SET TASK
From the start of the records through the line containing "Action: pyautogui.click(x=8, y=6)", output those lines as a numbered list, omitting any blank lines.

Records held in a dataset
------

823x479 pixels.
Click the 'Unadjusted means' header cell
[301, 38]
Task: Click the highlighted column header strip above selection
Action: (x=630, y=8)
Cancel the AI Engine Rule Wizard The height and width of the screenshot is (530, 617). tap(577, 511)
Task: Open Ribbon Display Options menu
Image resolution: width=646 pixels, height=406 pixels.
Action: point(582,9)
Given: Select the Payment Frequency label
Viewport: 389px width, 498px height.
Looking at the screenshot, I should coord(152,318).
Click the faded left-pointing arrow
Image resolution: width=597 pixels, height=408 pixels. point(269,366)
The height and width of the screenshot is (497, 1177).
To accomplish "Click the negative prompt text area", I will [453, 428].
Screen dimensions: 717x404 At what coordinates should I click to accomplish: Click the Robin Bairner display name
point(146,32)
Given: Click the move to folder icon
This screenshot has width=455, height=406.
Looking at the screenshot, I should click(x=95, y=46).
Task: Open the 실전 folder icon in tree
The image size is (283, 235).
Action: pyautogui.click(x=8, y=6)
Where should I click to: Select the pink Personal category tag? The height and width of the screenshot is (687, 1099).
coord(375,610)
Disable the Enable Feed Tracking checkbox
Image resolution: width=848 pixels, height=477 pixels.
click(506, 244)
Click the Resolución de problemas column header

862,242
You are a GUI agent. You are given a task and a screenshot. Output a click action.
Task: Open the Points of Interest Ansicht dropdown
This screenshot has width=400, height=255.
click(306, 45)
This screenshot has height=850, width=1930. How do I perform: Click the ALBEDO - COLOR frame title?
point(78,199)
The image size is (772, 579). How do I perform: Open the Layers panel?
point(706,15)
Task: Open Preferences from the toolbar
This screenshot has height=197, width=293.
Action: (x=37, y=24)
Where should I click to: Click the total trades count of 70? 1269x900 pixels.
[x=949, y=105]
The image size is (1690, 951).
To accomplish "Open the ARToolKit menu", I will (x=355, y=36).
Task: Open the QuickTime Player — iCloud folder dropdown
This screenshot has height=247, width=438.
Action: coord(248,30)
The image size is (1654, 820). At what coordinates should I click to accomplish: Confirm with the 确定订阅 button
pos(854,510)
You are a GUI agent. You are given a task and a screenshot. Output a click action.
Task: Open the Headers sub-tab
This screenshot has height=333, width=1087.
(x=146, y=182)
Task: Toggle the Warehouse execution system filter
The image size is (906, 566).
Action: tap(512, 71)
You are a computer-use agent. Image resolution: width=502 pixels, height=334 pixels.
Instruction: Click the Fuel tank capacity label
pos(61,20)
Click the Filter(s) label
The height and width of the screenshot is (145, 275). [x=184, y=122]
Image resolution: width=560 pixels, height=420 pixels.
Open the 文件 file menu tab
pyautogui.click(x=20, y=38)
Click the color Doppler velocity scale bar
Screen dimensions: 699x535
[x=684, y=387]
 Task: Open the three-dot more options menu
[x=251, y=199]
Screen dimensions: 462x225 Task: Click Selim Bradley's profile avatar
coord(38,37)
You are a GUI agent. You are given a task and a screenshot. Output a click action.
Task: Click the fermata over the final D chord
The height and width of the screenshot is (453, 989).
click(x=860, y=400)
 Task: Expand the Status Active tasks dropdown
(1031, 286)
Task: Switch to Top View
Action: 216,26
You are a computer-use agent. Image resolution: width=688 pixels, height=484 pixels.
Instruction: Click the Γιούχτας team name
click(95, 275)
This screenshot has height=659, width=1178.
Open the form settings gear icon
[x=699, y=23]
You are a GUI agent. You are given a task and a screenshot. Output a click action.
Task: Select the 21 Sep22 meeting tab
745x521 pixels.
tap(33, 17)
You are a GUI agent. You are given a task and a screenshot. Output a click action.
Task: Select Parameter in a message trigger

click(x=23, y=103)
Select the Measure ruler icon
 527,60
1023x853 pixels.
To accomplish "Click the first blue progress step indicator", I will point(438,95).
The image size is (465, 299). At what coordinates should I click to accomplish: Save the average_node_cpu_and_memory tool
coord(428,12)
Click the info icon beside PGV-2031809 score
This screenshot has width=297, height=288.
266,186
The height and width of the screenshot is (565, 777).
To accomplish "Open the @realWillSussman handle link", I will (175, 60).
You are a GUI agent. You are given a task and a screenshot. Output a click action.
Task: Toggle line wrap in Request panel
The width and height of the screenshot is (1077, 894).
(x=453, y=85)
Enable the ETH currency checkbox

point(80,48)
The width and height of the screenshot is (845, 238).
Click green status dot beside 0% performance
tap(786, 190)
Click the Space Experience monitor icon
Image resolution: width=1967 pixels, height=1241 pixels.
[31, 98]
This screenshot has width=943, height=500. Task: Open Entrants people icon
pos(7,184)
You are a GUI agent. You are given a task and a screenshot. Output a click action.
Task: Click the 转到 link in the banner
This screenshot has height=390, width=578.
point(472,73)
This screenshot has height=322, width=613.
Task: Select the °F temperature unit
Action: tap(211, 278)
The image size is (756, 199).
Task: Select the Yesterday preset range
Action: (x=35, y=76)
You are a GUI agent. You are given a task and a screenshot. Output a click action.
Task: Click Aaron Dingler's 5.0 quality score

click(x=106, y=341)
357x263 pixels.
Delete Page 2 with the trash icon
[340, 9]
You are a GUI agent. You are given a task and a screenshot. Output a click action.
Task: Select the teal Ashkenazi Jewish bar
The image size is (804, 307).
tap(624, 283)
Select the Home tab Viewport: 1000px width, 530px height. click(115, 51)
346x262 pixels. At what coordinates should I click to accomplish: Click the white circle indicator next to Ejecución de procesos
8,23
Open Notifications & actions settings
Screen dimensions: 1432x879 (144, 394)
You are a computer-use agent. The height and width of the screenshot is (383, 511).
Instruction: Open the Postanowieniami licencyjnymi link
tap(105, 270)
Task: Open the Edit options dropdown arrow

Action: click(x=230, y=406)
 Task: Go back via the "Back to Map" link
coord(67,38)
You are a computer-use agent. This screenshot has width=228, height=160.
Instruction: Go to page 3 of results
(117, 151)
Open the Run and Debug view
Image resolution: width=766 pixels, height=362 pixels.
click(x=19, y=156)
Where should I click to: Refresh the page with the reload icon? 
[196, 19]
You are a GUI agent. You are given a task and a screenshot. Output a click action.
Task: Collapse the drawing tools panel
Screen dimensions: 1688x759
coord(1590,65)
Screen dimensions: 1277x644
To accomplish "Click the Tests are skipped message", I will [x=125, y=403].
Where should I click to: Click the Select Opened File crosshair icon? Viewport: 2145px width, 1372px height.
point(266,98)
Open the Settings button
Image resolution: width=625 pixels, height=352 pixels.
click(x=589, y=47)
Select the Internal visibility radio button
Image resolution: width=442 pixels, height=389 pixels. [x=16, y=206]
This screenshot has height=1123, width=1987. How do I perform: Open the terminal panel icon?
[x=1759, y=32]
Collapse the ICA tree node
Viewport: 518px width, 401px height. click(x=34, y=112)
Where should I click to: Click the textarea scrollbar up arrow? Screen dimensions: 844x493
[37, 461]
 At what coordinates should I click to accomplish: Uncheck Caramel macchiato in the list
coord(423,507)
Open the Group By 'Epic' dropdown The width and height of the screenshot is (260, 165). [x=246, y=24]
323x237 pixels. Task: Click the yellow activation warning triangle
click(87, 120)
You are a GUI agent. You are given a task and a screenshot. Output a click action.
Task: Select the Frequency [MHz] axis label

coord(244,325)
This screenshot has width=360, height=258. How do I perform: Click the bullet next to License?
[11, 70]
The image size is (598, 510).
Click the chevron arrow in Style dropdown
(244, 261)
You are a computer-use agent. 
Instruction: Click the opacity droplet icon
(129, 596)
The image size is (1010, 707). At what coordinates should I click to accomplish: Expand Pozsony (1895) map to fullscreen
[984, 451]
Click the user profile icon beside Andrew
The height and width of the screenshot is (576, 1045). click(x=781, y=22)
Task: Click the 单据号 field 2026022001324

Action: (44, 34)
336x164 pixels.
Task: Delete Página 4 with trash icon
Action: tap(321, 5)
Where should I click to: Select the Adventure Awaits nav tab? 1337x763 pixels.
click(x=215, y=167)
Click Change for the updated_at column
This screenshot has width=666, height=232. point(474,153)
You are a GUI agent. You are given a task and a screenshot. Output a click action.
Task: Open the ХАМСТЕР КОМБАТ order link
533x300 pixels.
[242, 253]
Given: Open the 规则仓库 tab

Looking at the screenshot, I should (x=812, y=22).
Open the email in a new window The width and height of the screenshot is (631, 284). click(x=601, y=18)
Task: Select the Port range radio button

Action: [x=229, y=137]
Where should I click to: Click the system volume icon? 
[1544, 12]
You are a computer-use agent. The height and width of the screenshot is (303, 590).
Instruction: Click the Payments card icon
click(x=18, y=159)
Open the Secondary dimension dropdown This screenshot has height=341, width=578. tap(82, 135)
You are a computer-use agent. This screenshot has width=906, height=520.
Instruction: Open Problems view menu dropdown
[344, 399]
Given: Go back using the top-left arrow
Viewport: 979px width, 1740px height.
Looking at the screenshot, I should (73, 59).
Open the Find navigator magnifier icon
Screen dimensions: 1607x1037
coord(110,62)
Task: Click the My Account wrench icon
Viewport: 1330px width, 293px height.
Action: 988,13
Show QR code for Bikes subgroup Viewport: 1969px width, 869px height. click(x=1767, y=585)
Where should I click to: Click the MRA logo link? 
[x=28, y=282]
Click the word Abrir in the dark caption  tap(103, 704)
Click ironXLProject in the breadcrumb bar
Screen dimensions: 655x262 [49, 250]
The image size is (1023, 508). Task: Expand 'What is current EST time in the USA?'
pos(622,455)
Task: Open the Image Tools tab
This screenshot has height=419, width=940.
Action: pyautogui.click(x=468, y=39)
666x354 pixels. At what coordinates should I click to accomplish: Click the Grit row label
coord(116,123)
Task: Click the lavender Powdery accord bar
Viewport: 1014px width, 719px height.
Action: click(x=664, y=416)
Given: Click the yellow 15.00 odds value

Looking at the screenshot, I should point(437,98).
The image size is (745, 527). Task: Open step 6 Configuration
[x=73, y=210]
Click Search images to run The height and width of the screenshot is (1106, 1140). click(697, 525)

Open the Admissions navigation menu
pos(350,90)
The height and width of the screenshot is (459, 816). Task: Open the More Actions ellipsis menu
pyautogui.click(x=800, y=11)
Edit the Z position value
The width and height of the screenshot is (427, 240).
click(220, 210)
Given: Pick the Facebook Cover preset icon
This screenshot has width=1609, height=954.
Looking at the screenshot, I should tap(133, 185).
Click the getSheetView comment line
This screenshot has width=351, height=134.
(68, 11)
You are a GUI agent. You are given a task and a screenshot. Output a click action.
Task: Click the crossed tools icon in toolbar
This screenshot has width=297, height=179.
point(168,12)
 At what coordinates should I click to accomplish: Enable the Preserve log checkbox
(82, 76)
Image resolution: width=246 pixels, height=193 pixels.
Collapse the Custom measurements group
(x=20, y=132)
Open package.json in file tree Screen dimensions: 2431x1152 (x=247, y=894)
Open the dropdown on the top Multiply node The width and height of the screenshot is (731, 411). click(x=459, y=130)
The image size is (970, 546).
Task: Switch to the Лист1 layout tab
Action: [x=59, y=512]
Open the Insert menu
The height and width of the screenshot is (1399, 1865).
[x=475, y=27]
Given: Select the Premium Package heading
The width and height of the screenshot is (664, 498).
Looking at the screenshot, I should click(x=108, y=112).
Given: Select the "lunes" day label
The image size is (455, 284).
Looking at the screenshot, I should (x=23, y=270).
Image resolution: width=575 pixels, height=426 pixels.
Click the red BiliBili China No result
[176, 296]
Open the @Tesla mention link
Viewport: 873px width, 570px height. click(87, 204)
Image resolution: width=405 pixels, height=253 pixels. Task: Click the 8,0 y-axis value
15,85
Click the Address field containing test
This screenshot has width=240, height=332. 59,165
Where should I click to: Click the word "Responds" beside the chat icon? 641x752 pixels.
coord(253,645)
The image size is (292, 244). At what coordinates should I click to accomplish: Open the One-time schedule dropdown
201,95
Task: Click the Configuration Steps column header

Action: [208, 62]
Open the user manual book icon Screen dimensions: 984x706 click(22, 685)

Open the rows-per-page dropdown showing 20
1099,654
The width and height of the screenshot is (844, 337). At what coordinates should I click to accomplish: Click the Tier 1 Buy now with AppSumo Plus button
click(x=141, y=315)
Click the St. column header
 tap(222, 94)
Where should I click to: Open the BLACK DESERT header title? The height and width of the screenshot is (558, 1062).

------

RESULT OF THIS TASK
1. 823x479 pixels.
2. Click the 'Unadjusted means' header cell
3. [301, 38]
4. Task: Click the highlighted column header strip above selection
5. Action: (x=630, y=8)
6. Cancel the AI Engine Rule Wizard The height and width of the screenshot is (530, 617). tap(577, 511)
7. Task: Open Ribbon Display Options menu
8. Image resolution: width=646 pixels, height=406 pixels.
9. Action: point(582,9)
10. Given: Select the Payment Frequency label
11. Viewport: 389px width, 498px height.
12. Looking at the screenshot, I should coord(152,318).
13. Click the faded left-pointing arrow
14. Image resolution: width=597 pixels, height=408 pixels. point(269,366)
15. The height and width of the screenshot is (497, 1177).
16. To accomplish "Click the negative prompt text area", I will [453, 428].
17. Screen dimensions: 717x404 At what coordinates should I click to accomplish: Click the Robin Bairner display name
18. point(146,32)
19. Given: Click the move to folder icon
20. This screenshot has width=455, height=406.
21. Looking at the screenshot, I should click(x=95, y=46).
22. Task: Open the 실전 folder icon in tree
23. The image size is (283, 235).
24. Action: pyautogui.click(x=8, y=6)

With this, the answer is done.